__WHAT TO DO__
Copy the stretch from the line containing "Yannick [1356, 162]" through the end of the items below exactly as it appears.

__EXTRACTED RECORDS__
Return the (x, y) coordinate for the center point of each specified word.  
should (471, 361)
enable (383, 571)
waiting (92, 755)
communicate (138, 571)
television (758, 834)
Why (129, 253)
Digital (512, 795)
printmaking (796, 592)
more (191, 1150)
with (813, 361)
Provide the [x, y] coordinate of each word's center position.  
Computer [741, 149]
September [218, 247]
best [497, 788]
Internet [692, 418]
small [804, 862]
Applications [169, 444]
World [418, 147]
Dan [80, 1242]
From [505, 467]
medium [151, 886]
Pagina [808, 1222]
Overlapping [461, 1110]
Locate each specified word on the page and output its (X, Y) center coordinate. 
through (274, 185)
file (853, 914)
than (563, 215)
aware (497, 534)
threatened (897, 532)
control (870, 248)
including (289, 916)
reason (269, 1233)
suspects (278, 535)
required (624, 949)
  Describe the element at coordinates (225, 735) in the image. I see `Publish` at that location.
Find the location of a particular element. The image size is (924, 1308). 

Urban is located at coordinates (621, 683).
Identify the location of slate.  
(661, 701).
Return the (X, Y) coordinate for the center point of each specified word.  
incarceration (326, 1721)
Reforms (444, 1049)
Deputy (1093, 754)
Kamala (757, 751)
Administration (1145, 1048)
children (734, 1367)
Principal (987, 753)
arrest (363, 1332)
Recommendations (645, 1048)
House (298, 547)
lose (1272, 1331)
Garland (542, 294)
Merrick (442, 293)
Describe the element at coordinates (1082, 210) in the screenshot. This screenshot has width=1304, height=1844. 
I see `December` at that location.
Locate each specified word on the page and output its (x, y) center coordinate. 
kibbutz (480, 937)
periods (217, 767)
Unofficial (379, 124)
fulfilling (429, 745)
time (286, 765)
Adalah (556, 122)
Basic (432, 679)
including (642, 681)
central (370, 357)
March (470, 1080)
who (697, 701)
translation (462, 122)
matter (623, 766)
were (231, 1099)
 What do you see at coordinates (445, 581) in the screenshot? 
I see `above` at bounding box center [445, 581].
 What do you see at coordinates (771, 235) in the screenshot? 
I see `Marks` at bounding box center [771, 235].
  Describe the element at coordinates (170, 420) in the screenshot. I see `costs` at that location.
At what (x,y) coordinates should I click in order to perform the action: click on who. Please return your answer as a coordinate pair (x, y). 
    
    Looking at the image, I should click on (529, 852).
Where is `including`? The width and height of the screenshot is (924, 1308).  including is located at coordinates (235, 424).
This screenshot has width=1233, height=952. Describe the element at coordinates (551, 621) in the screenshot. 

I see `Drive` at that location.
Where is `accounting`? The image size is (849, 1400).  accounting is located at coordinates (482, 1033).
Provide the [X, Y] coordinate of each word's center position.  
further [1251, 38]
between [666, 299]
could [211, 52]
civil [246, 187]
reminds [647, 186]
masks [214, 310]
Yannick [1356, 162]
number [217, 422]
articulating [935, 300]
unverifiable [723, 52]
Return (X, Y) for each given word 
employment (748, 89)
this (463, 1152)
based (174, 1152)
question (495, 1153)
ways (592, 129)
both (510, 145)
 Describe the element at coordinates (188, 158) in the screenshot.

__FULL RESPONSE__
Yannick [1356, 162]
number [217, 422]
articulating [935, 300]
unverifiable [723, 52]
Return (X, Y) for each given word 
employment (748, 89)
this (463, 1152)
based (174, 1152)
question (495, 1153)
ways (592, 129)
both (510, 145)
 Describe the element at coordinates (188, 158) in the screenshot.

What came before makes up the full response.